En 1729, San Felipe y Santiago de Montevideo era apenas un campamento. La basura se amontonaba en los barriales que hacían de cuenta ser calles, por las que caminaban sus habitantes, casi todos analfabetos.

No había casas propiamente dichas, pues el uso de la piedra para edificaciones estaba prohibido, no había bosques cercanos donde obtener maderas útiles para la construcción, ni existían hornos para fabricar ladrillos.

Las provisiones demoraban tres largos días en llegar desde Buenos Aires, en veleros y lanchones cargados de panes, hortalizas, telas y utensilios, siendo el principal alimento de los pobladores la carne, que era lo que abundaba.
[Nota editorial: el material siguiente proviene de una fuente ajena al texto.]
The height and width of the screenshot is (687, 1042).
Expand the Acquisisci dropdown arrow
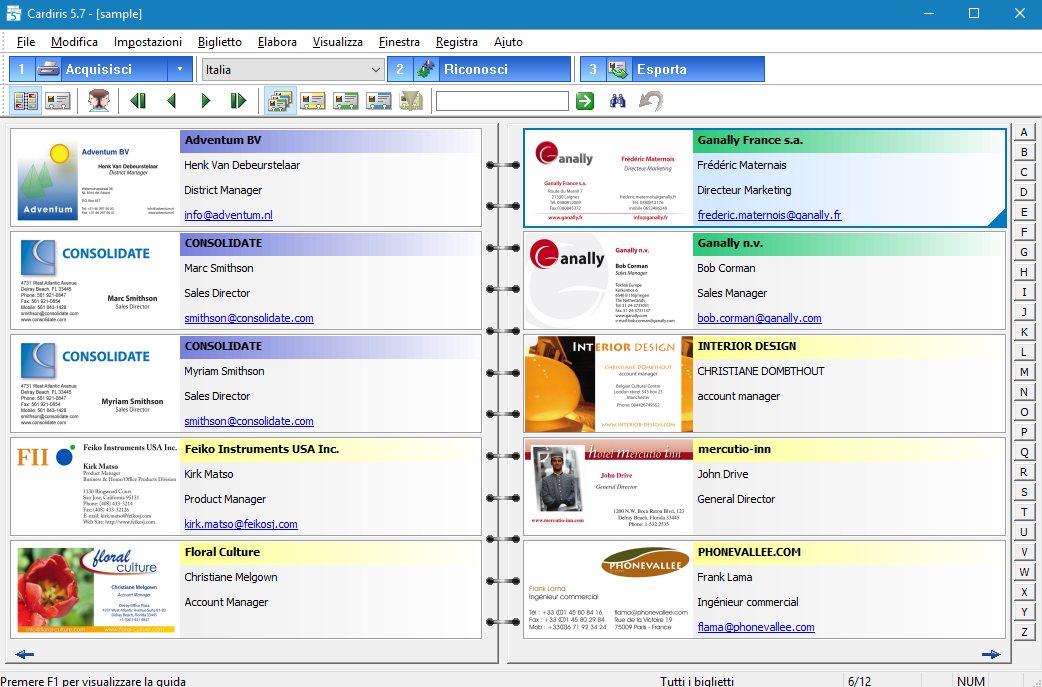tap(179, 69)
La única construcción más o menos decente era el llamado Fuerte de San José, equipado con 10 cañones, que se había levantado de apuro, pero con foso y todo, para albergar a la guarnición militar.

Sin embargo, en diciembre de ese año, Bruno Mauricio de Zabala se puso la camiseta y firmó un acta disponiendo la creación de un Cabildo que comenzó a sesionar en un ranchito de adobe con techo de cuero, que había pertenecido a Pedro Gronardo.

Tras un proceso que duró seis largos años, finalmente la orden emitida por Felipe V de fundar una ciudad fue cumplida, pero faltaba defenderla, y para eso era necesario fortificarla… y ese trabajo recién comenzaba.